Friday, April 27, 2018

Seeing What You Are Instead of What Is

Reader note: this article discusses rape as a concept and political issue but no details of specific incidents. Reader discretion is advised.

In writing these articles, I have asked some of my friends who are not familiar with Jeff Mach Events to read things over before I post them to try to ensure that readers will pick up the concepts I'm trying to put down.

A very interesting thing happened the other day. A debate broke out between two of them on issues of police, evidence and burden of proof in cases of rape, especially at conventions. It was interesting because none of the issues we were talking about involved accusations of rape. At the time, I had published the 10 Days to Wicked Faire story, an article defining some terms, and an article about PR failures. None of which had anything to do with rape as there were not rape allegations against Jeff Mach.

The debate broke out because both people had strong feelings on the issue from outside of this context, and they brought those very engaged and educated opinions into the discussion. They came in so strongly that the original issue was lost entirely, and it was fascinating to see it in this context. These are two people who have full access to everything I know about the history of the situation. All they have to do is ask, and yet they had fallen into the assumption that we were dealing with rape allegations.

So, if people that close to the source of information can fall into that misconception, can we be surprised that the general public is so confused?

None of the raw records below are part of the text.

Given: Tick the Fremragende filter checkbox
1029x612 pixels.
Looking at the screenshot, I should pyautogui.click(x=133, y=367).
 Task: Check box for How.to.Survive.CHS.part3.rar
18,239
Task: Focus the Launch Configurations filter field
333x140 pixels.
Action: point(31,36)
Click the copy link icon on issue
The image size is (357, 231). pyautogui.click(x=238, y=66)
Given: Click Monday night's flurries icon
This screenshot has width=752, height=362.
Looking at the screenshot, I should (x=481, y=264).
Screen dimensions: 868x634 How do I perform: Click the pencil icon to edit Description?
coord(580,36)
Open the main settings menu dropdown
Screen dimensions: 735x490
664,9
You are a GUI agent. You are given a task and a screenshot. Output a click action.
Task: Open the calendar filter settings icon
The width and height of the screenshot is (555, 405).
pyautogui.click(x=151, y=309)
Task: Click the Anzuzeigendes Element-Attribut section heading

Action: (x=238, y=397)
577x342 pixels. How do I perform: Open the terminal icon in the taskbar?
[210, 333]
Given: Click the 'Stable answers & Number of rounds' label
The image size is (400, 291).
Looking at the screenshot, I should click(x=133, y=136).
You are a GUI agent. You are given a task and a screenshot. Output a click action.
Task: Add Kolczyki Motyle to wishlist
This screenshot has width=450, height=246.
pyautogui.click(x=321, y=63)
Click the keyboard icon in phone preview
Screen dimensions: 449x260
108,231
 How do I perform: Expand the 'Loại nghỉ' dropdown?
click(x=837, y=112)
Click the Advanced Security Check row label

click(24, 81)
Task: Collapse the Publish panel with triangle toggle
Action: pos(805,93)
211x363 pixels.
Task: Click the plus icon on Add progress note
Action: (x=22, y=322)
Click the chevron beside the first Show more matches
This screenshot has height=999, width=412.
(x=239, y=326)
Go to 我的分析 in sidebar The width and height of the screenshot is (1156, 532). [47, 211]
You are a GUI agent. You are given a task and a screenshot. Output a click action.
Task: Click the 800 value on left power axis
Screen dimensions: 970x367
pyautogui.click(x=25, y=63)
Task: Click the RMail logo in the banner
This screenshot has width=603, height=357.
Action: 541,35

This happens all the time on the Internet, and has been great exacerbated by the use of mobile devices. People are quickly scrolling through, maybe don't want to click on an outside link to take the time to read an article, so they read the title and summary and fire away. Countless times, I have shared an article that raised an innovative point on an old topic, only to have people prattle on in the comments sharing their old ideas, clearly not having read the insightful article.

Senator Joe McCarthy holding a list which he claims contains
the names of Communists in the State Department. The list
was entirely fake.
Normally, this is just an annoying phenomenon as social discourse degrades into talking points. But it becomes quite serious when individuals of particular intent take advantage of this phenomenon. If you know that people don't have time or inclination to actually read, you can make a page with many links, tell them that each link contains an accusation against an individual and have a summary which implies that the individual is guilty of terrible crimes, even if none of the actual links support such a statement.

For example, a couple months ago, I wrote an article in which I discussed my path to awareness, 12 years ago. In the article I told how I learned of the need for me to be careful, as a man, not to inadvertently use my power in a way that would make women uncomfortable. This article was shared with the summary that it was evidence that I was guilty of previous "inappropriate behavior." Those who read the article clearly understood that it was a story of humbly acknowledging a hard lesson I had learned, but many simply accepted the false summary and proceeded to propagate the slanted perspective.

So, what can we do about this? The only thing we really can do is not to be part of the problem. Learn what you are speaking about before you speak on it. Don't spread information if you don't know where it is coming from. Look beyond the two line summary before you accept something as evidence.

The most important lesson, however, is that it's not the world's fault that they fail to take the time to understand what I am saying. It is my fault if I do not recognize that my message is not being received, and my job to communicate better if I desire to be understood.

Most importantly, remember something that I am reminded of every day:

Somewhere, among all the things that you believe today, at least one of them is wrong.